There is nothing wrong with the 3rd and 4th examples. You don't abandon your mother simply because you're married, whether you're a man or a woman. Or is the article trying to tell us women no longer give a damn about their own mothers when they get married?

1 ( +1 / -0 )

The examples given are more indicative of couples on a hair trigger to criticize each other, not signs of a mother complex. "My mother's fried chicken is better" = you must have a mother complex? Good grief. Maybe that's a reply people raised on Japanese tv dramas think is witty or the normal way men and women must interact.

For what its worth, I think Japan has a huge complex about stay-at-home moms, assuming that all of them are better than every working mother, or god forbid, every dad. This affects both men and women, daughters and sons if you like.

1 ( +1 / -0 )

if you don't mind the possibility of becoming Norman Bates...

0 ( +0 / -0 )

Feminism killed real men, there are non left.

As a real man, could you explain your undoubted success?

The biggest losers are women, as they're dying to find a real cowboy to sweep them off their feet but instead they have to babysit all these soyboys.

What an amazing insight into the workings of the female mind.

0 ( +1 / -1 )

My mother passed away 2 weeks ago today from brain cancer. I took my wife and kids to my aunt's in Vancouver where she was staying and for 7 weeks all we did was visit my invalid mother every day and spent as much time with her as we could. My brothers did the same. None of us have a mother complex. We just loved her and appreciated her. That time spent with her made her passing a lot easier to deal with.

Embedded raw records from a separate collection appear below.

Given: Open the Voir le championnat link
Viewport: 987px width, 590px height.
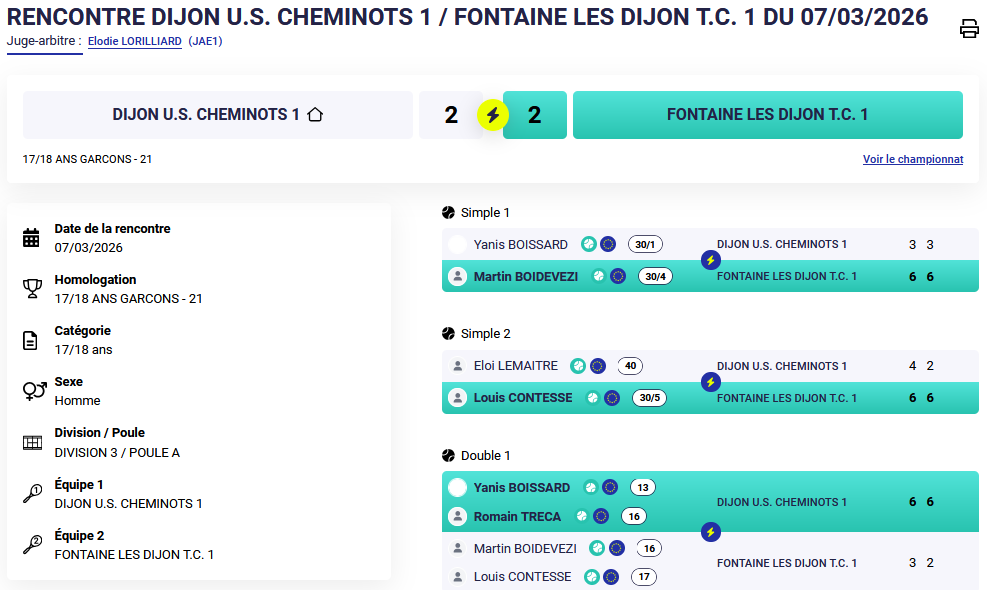Looking at the screenshot, I should coord(913,159).
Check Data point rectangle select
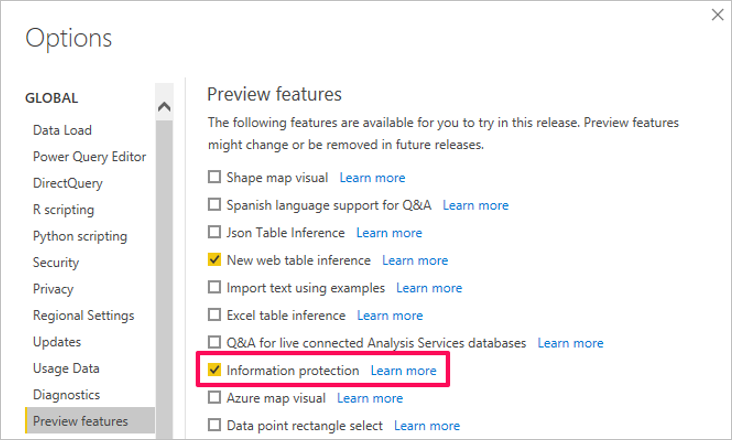 pyautogui.click(x=214, y=426)
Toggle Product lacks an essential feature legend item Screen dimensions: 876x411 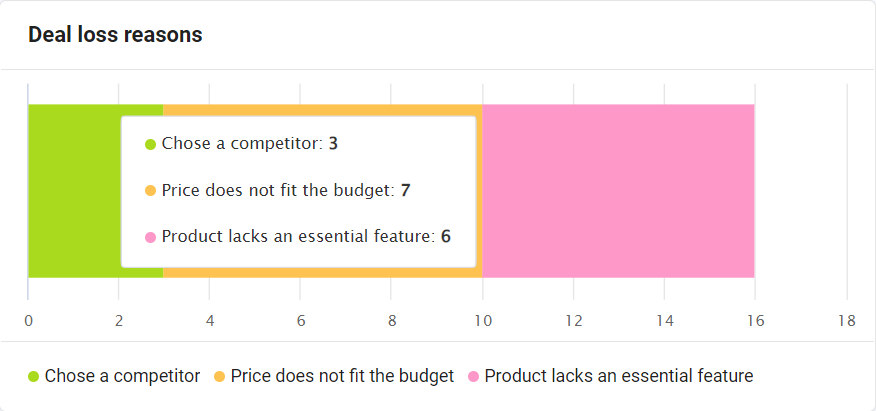coord(611,376)
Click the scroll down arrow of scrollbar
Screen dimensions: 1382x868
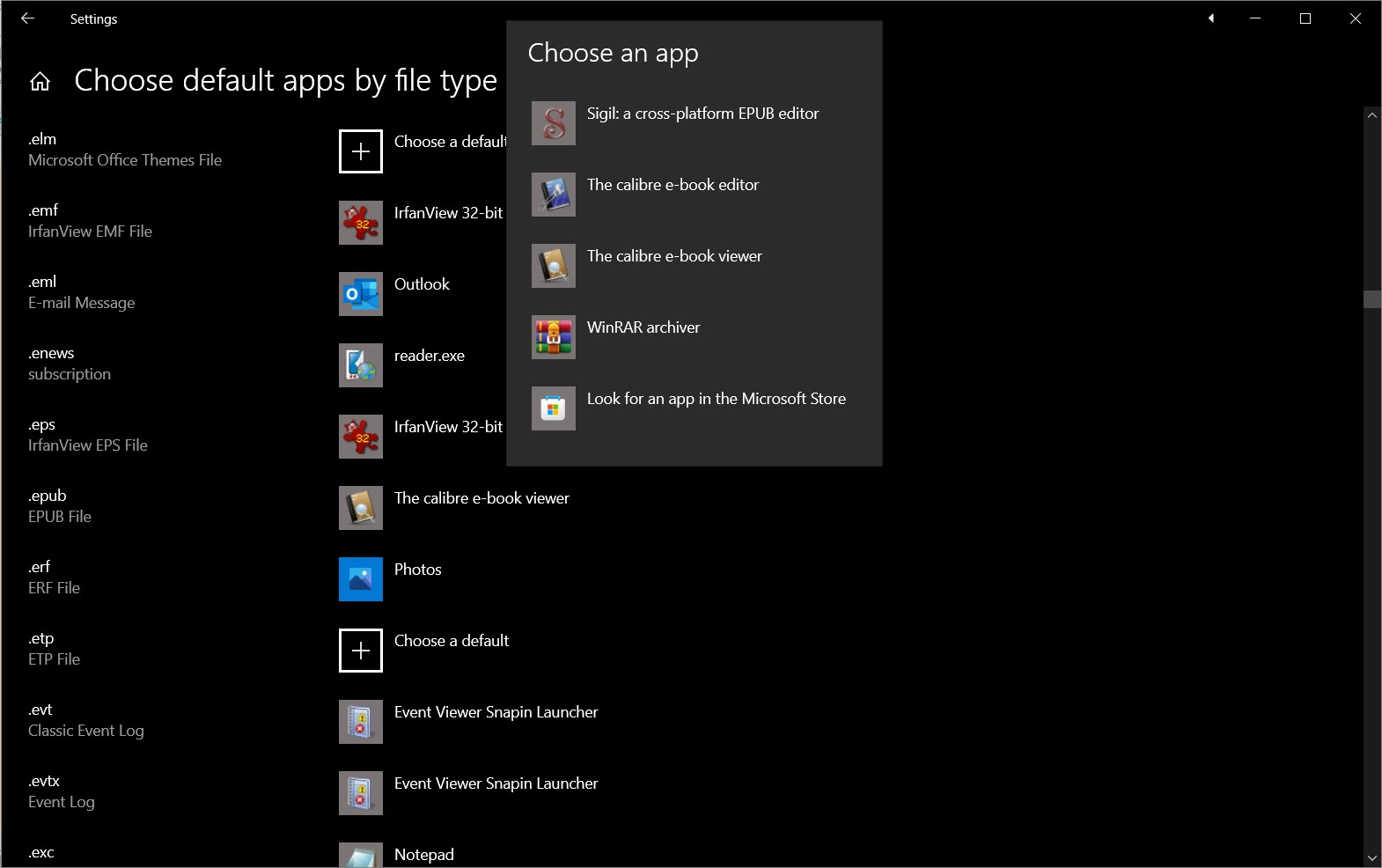point(1371,857)
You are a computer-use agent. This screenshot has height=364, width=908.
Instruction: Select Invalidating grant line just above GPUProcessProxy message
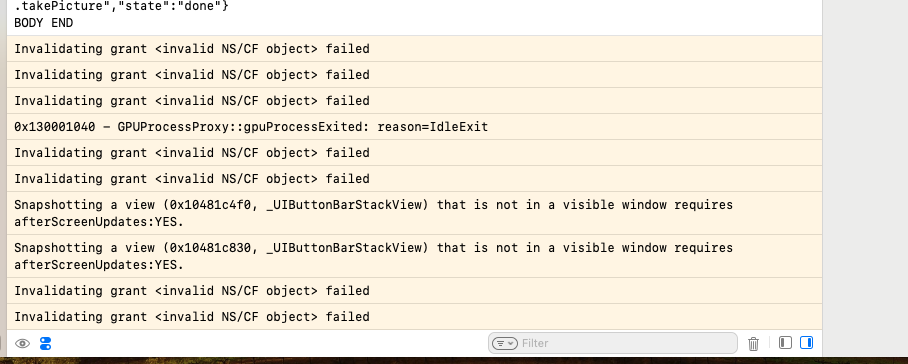coord(415,101)
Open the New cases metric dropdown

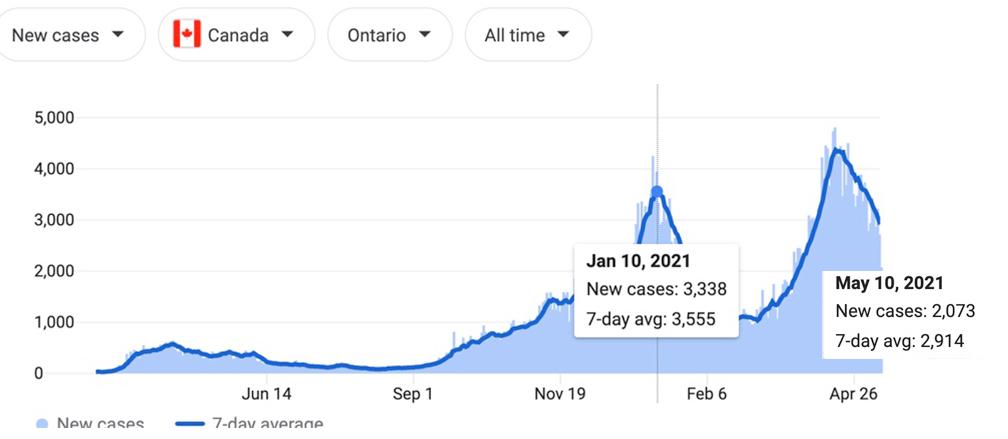pyautogui.click(x=69, y=36)
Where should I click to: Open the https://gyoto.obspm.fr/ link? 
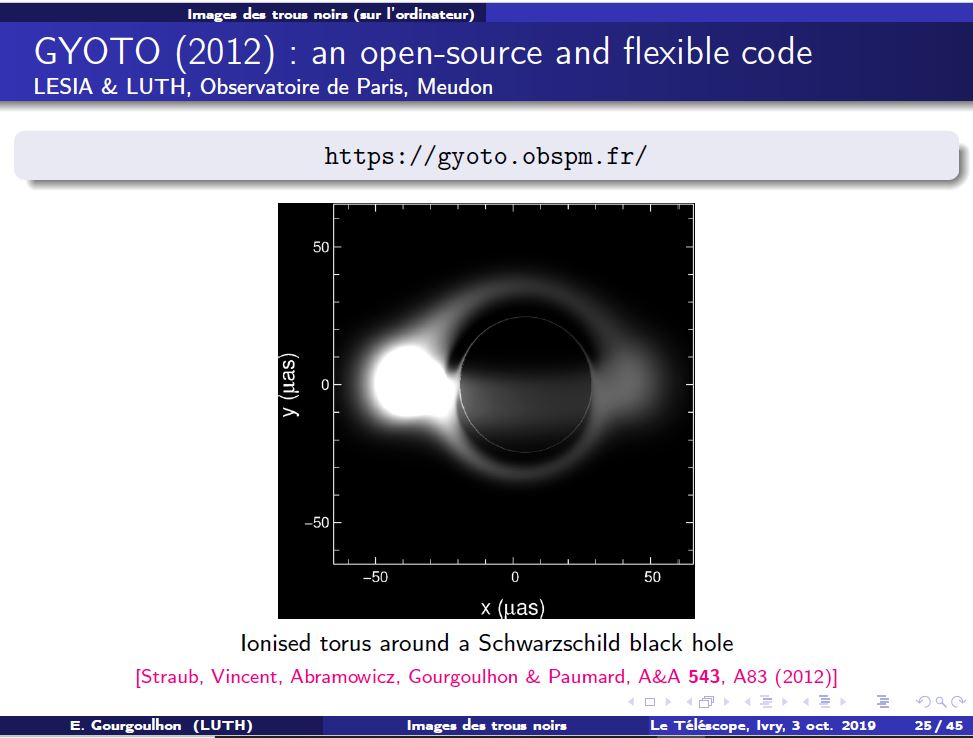click(486, 156)
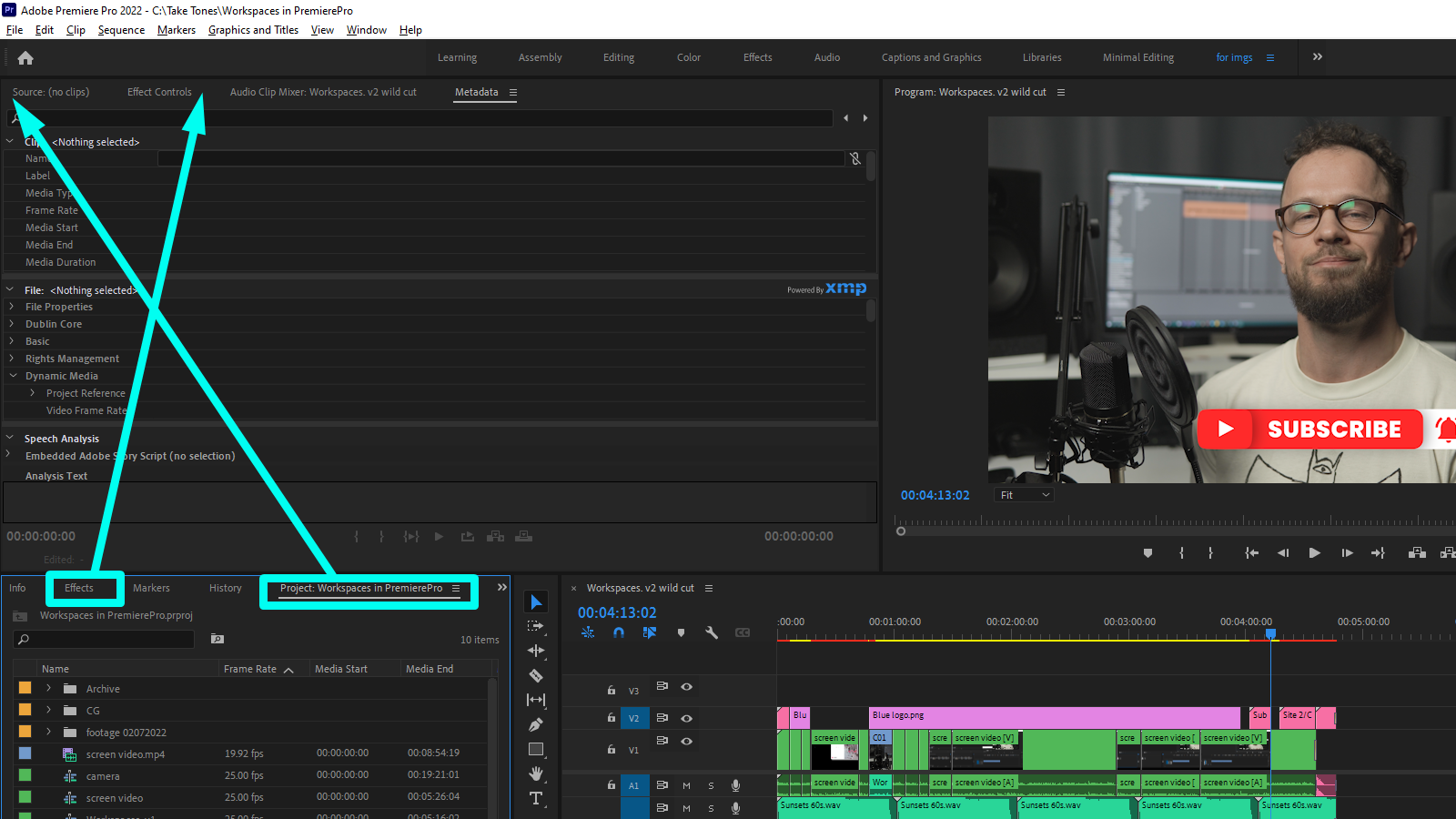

We have to be careful in differenciating between those who respect and love their mothers and those who are simply spoiled brats.

4 ( +4 / -0 )

My own mother passed away two years ago in Florida and we were not able to be there for her.

I too am very sorry for your loss. But both our wives had a great relationship with their mothers in law. We can take that away I guess.

2 ( +2 / -0 )

These type of men will never find a wife ever.

0 ( +0 / -0 )

My mother passed away 2 weeks ago today from brain cancer. I took my wife and kids to my aunt's in Vancouver where she was staying and for 7 weeks all we did was visit my invalid mother every day and spent as much time with her as we could. My brothers did the same. None of us have a mother complex. We just loved her and appreciated her. That time spent with her made her passing a lot easier to deal with.

Sorry for your (and zichi's) loss. I understand what you are going through. The grief and sense of loss doesn't go away but it does become easier. I didn't always get on with my mom, but I loved her.

0 ( +0 / -0 )

Flute: All depend of your definition of "real men" but if you think there were killed by the fact women got rights perhaps you should rethink it.

Burning Bush is generally correct. It’s not equal rights that he is referring to. It is feminism. These two things are not synonymous.

I would argue that the current wave of feminism is not at all interested in equality. Saying, ‘it’s about time!’ isn’t a serious argument in defense. What feminists today are looking for is to take the dominant position in the social hierarchy. They achieve this through laws, policies and customs that place themselves in a status above men.

Laws such as divorce and adoption that treat women differently from men are harmful. When the #MeToo movement was started and “believe all woman” became the mantra of the day, it was a total abandonment of the principle of fairness and due process. Not to say that many of the accused men did not do anything wrong. But the outcome for them was akin to the emotionalism of a witch trial rather than rule of law. On college campuses if a woman accuses a man of assault he is more than likely to be ejected from the institution without a fair hearing and without the right to defend himself.

For men who are treated with disdain for the crime of being born male by the new wave feminists, it would preserve ones faith in society to have Mom around to treat them with decency.